Recently, a common red dye, PV-10, under the right conditions was demonstrated to specifically localize into tumor tissue. Once in the tumor tissue, PV-10 partitions into the diseased cellular membranes while staying out of normal cells. Once inside, PV-10 enters the very acid environment of the lysosome and causes it to leak or rupture. This releases the acidic degradative enzymes into the interior of the cancer cells.  PV-10 functionally causes the cancer cell to “eat” itself. So PV-10 attacks cancer by not only very specific targeting of only diseases cells but hits them in a critical spot that results insults in their immediate self-destruction. Further, this critical spot appears common to all cancer cells. Table 1 shows that PV-10 kills every cancer cell tested to date including cancer cells (e.g. lung cancer cells) that have strong resistance to a large number of chemical chemotherapy agents. Clinical trials now in Phase II testing have also shown that PV-10 is capable of resolving melanomas previously treated with radiation or chemotherapy and are resistant.

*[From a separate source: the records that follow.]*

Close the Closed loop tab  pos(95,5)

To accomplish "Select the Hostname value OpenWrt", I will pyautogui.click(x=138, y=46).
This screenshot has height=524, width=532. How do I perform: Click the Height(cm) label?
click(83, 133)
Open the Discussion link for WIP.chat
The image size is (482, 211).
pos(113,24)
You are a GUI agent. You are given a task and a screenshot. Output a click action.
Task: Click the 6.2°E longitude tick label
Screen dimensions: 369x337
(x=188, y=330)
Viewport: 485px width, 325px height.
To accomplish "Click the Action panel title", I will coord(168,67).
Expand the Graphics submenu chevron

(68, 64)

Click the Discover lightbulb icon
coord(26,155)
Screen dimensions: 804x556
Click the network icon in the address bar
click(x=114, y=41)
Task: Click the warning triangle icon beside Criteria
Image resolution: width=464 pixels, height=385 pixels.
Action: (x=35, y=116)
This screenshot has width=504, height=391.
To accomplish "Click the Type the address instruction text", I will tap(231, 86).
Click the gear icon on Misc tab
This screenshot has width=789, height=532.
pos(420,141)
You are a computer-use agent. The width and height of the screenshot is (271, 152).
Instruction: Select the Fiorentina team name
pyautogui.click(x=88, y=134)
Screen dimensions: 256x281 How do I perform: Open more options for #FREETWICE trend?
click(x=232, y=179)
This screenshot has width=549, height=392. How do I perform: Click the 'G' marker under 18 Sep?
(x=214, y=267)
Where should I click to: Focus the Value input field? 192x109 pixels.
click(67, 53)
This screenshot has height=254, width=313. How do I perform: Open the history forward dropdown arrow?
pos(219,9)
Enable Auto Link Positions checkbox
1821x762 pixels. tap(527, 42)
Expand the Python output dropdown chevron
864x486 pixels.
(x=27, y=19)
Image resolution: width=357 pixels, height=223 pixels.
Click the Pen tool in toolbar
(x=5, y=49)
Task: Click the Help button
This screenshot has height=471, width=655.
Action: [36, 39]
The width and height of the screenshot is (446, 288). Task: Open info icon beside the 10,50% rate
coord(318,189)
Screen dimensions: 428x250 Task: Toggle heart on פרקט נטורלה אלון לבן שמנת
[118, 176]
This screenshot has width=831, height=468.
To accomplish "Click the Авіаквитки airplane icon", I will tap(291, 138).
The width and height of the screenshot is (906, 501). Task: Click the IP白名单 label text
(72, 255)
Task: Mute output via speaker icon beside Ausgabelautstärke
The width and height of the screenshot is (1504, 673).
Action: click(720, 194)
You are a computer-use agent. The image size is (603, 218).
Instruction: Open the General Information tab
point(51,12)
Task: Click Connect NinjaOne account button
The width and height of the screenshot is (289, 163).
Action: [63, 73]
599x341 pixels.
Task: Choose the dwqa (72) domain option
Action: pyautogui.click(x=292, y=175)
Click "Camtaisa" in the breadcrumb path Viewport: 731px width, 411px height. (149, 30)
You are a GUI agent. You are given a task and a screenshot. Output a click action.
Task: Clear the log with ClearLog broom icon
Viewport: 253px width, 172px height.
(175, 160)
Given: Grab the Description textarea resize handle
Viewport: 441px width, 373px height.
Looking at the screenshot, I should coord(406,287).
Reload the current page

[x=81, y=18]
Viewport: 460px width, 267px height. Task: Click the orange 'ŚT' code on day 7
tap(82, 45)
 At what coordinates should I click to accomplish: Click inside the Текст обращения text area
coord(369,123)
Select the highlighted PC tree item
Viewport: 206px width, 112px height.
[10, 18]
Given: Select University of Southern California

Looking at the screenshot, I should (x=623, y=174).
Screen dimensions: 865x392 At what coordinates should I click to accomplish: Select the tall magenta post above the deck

Therefore, PV-10 surpasses the previous barriers at the anatomical, physiologic, and molecular levels that inhibited the finding of an “antibiotic” for cancer. It specifically attacks a critical target seemingly common to all cancer cells while leaving normal cells intact. Early stage clinical trials testing for efficacy and safety in human breast cancer and melanoma support this assertion. As more types of cancers are treated, judgment that this is the closest to anticancer agent for cancer will be confirmed.